Dans le champ du spectacle vivant, la séquence aura également été marquée par des absences remarquées. La non-participation à certains rendez-vous majeurs, dont le Festival d’Avignon, surprend dans un ministère où la présence symbolique relève presque du rituel. Ce choix tranche avec la posture revendiquée de protectrice du patrimoine, en particulier parisien – posture fragilisée par la contraction des crédits consacrés aux monuments historiques.

Le dossier du Louvre cristallise ces tensions. À la suite du vol spectaculaire de bijoux en octobre 2025, la ministre souffle le chaud et le froid : soutien public à la direction, puis annonces de réorganisation institutionnelle rapidement abandonnées. Cette séquence confuse débouche finalement sur le départ de la présidente du musée en février 2026, alimentant le sentiment d’une gouvernance heurtée.

Mais c’est sans doute la réforme de l’audiovisuel public qui illustre le plus nettement les limites de l’action ministérielle. L’ancienne garde des sceaux se livre d’abord à une offensive éclair, espérant faire adopter le texte avant la fin de la session parlementaire de juillet 2024. La dissolution interrompt brutalement cette dynamique. Quelques mois plus tard, la chute du gouvernement Barnier, en décembre 2024, arrête de nouveau le projet aux portes de l’Assemblée nationale. Avec François Bayrou à Matignon, la nécessité et l’urgence d’une réforme pourtant ardemment défendue paraissent moins évidentes. Lorsque, le 30 juin 2025, l’extrême droite joint finalement ses voix à celles de l’opposition pour retoquer le texte, Rachida Dati le voit aussitôt adopté par les sénateurs en deuxième lecture. Depuis, il n’a plus jamais été inscrit à l’ordre du jour d’un vote définitif.

Parallèlement, sans jamais cesser de vanter la radio du service public, la ministre s’emploie à déstabiliser son audiovisuel.
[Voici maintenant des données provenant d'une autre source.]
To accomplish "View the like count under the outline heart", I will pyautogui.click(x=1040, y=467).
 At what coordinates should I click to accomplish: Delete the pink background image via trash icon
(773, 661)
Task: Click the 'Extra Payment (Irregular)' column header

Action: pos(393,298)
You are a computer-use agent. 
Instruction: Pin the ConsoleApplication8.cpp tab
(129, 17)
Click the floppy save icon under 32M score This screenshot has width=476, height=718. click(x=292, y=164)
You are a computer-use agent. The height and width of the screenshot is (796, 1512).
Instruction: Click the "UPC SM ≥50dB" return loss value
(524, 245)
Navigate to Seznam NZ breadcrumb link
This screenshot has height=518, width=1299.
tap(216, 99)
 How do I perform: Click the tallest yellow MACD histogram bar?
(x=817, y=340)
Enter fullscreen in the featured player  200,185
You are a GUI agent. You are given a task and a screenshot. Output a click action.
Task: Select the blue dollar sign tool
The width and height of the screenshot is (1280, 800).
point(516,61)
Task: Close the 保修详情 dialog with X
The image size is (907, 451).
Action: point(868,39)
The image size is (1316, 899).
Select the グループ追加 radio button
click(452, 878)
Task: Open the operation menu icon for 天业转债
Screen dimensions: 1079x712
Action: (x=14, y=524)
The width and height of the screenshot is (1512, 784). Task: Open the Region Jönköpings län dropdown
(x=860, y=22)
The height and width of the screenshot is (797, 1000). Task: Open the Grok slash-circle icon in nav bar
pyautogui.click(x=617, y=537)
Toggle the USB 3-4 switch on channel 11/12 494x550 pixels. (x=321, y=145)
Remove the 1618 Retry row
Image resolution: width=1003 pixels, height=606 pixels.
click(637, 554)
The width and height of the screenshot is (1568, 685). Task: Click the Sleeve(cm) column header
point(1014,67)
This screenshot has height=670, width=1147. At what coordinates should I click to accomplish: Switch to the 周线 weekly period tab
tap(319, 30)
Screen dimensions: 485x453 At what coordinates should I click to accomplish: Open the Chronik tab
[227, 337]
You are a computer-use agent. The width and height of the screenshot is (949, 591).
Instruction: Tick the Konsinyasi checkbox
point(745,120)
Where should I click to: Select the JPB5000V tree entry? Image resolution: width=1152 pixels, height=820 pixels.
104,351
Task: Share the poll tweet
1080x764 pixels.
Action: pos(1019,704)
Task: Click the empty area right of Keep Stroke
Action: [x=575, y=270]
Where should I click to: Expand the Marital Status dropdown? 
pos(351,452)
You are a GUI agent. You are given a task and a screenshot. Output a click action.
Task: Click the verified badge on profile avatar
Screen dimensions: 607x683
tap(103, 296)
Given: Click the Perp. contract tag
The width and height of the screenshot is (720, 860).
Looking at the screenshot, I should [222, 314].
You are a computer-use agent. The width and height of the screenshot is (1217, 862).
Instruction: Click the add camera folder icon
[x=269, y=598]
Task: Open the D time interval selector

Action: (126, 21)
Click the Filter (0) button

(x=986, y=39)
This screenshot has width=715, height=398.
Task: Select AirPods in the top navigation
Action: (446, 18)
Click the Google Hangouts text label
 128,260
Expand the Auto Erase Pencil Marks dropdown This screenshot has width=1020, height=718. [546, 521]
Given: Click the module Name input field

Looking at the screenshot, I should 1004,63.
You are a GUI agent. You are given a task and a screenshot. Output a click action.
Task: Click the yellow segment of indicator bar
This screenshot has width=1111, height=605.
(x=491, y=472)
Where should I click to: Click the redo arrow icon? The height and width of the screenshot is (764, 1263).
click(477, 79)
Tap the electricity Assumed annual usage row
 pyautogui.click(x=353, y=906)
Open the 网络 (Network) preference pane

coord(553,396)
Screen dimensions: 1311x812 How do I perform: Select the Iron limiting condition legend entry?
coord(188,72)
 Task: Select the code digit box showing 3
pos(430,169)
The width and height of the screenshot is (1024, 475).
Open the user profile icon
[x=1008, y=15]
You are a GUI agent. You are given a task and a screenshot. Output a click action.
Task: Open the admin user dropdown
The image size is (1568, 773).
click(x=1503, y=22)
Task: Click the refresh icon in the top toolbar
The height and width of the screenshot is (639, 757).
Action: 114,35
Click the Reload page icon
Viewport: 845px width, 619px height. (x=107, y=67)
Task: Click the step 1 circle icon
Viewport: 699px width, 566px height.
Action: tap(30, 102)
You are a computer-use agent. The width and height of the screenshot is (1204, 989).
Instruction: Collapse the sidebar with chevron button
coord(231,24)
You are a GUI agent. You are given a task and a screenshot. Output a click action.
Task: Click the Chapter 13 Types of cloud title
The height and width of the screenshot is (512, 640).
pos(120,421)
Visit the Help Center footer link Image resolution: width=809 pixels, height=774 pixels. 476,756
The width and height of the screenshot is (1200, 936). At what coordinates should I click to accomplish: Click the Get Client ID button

Les crédits alloués à la transformation numérique, pourtant inscrits dans le projet de loi de finances 2024, ne seront jamais versés. L’année 2026 s’annonce elle aussi marquée par une sévère contraction des dotations. Le ton ministériel se durcit également : prises de position offensives, tensions médiatiques, échanges musclés avec certaines figures des antennes publiques. Ce style conflictuel contribue à installer un climat durablement tendu.

A défaut d’avoir mené sa réforme à terme, Rachida Dati tente ensuite, dès l’été 2025, de dégager un consensus autour d’un projet de loi inspiré des Etats généraux de l’information. Mais le texte, visant à garantir le droit à une information libre et indépendante, ne sera jamais dévoilé. Le bilan apparaît dès lors contrasté : deux échecs majeurs, et un seul acquis tangible – la pérennisation, à l’automne 2024, du mécanisme de financement de l’audiovisuel public après la suppression de la redevance. Lors de son audition parlementaire en février, la ministre reconnaît d’ailleurs que celui-ci demeure « au cœur de notre démocratie ».

Quant à la loi-cadre sur les restitutions, son adoption en première lecture au Sénat devra davantage à la détermination de plusieurs parlementaires qu’à une impulsion décisive du ministère.

Lorsque Rachida Dati annonce finalement son départ pour briguer la mairie de Paris, elle ne quitte pas seulement une fonction gouvernementale : elle engage une translation stratégique vers une scène politique autrement exposée. Car la conquête municipale, si elle consacre, amplifie également les vulnérabilités. Plusieurs échéances judiciaires à venir rappellent que le calendrier politique ne suspend jamais totalement le calendrier judiciaire.

Au terme de cette séquence, il restera peut-être moins le souvenir de réformes accomplies que celui d’une démonstration d’élasticité politique. Rachida Dati aura prouvé qu’en République médiatique, durer constitue déjà une performance. Son départ, annoncé sans effusion, résonne avec la formule qu’elle adressait aux acteurs culturels en janvier 2024 : « Quand je vous quitterai, vous ne pleurerez pas, vous m’applaudirez. »

Deux ans plus tard, la sortie se déroule dans un silence plus poli que lyrique.